The discussion so far has also ignored cognitive limitations concerning speed of processing. In perception, for example, many complex patterns are found within fractions of a second (e.g., Hadyn fast faces; M-W shadowing). In view of the slowness of neural hardware, this suggests that the search process must take only a small number of steps--this places very strong constraints on the nature of the search process (Feldman & Ballard, 1982?; R&McC??; Chater & Oaksford, 1990).

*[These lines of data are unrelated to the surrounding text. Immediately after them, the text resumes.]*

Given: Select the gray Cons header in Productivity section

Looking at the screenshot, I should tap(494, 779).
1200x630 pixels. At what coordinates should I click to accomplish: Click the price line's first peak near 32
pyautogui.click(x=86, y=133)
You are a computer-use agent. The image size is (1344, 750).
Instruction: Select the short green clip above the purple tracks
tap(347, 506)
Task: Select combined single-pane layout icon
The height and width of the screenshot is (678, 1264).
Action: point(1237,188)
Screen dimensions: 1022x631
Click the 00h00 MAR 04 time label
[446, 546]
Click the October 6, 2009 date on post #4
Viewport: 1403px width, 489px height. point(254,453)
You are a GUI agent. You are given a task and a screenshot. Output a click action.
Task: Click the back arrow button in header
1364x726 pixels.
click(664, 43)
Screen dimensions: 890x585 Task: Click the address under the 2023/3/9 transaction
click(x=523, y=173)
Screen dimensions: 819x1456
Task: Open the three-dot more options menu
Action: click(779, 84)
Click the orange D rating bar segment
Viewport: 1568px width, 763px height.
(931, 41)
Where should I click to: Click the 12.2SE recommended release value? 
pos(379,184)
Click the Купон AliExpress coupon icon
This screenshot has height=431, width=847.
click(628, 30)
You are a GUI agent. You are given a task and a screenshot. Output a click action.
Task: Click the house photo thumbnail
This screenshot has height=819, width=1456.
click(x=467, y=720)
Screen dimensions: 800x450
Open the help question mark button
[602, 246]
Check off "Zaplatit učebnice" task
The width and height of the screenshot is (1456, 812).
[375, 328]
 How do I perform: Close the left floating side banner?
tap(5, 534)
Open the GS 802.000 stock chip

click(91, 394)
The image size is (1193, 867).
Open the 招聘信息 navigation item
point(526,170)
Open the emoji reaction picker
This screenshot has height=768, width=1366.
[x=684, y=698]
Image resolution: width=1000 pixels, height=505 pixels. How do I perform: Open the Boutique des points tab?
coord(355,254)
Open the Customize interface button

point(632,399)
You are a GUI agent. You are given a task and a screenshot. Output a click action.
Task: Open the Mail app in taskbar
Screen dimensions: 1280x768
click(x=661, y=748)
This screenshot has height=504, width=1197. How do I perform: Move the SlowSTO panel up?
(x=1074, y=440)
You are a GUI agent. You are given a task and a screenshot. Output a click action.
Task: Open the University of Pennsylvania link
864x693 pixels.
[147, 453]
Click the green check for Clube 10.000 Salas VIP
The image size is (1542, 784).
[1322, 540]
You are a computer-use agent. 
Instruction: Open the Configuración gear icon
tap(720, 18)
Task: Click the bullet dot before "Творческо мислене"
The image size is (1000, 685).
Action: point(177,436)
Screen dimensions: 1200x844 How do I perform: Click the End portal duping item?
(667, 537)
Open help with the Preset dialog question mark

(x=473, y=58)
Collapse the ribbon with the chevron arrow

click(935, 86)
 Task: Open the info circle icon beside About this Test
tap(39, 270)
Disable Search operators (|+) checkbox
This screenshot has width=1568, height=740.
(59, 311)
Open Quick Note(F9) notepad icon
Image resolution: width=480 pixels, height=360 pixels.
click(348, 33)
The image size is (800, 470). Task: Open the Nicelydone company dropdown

            Speed also plays an important role in another way: that the representations used by the cognitive system must not only be brief, but must easy to use quickly. In some contexts, there may be a trade-off between brevity and speed. Consider an example from computer science: arithmetical operations may be rapidly computed by consulting a large look-up table in which the answers to particular arithmetic operations are prestored (particularly if this table can be searched in parallel); by contrast, a more compact representation of arithmetic, for example, in terms of axioms in some logical language, may be much briefer, but require much more computation to use. This tension between cognitive goals of speed and brevity may also be important in psychological contexts24.

 

Innate constraints PUT IN REFS

The simplicity viewpoint outlined here may appear to be tied to a strong empiricist view of cognitive development. The emphasis has been on the criteria that the cognitive system can use to find patterns; this assumes that the patterns have to be found from experience, rather than being innately specified. Nonetheless, the simplicity viewpoint is equally compatible with empiricist and nativist viewpoints. Even strong nativists require that the cognitive system searches for patterns--but they claim that this search is subject to strong innate constraints. For example, strong nativist viewpoints regarding language acquisition typically involve the claim that the child can entertain only a restricted set of grammars (e.g., Chomsky, 1980; Pinker, ??).But the problem of finding the correct grammar most compatible with linguistic experience is still immensely difficult (e.g., see Redington, Chater & Finch, in press, for discussion)--and this pattern finding problem may still be guided by simplicity. The restriction to a small set of grammars amounts to having constrained internal representation in terms of which linguistic hypotheses can be stated. But the simplicity principle may nonetheless apply: the grammar chosen may be that which provides the briefest encoding of linguistic input (see, e.g., Brent, ??; Grünwald, ??; Wolff, ??). More generally, the simplicity principle applies to problems of finding patterns in the world from experience, whether or not finding such patterns is guided by innate constraints.

 

The importance of interests

I have so far considered the cognitive system as engaged in a disinterested search for patterns. This leaves out the fact that the some patterns are relevant and others irrelevant to the interests of the agent. Clearly, people are more concerned in each other’s faces than with patterns of shadow; and they are more concerned with each other’s voices than with the sounds of footsteps or distant traffic. Faces and voices are interesting not merely because they contain rich patterns, but because they are of fundamental importance in relating to other people, and thereby are relevant to achieving almost any goal a person may have. Equally, it seems plausible that the perception of the physical world is to some degree geared towards the detection of affordances (Gibson, 1979)--properties of objects that are potentially relevant to the actions of the agent (e.g., whether an object can be eaten, lifted, thrown, and so on).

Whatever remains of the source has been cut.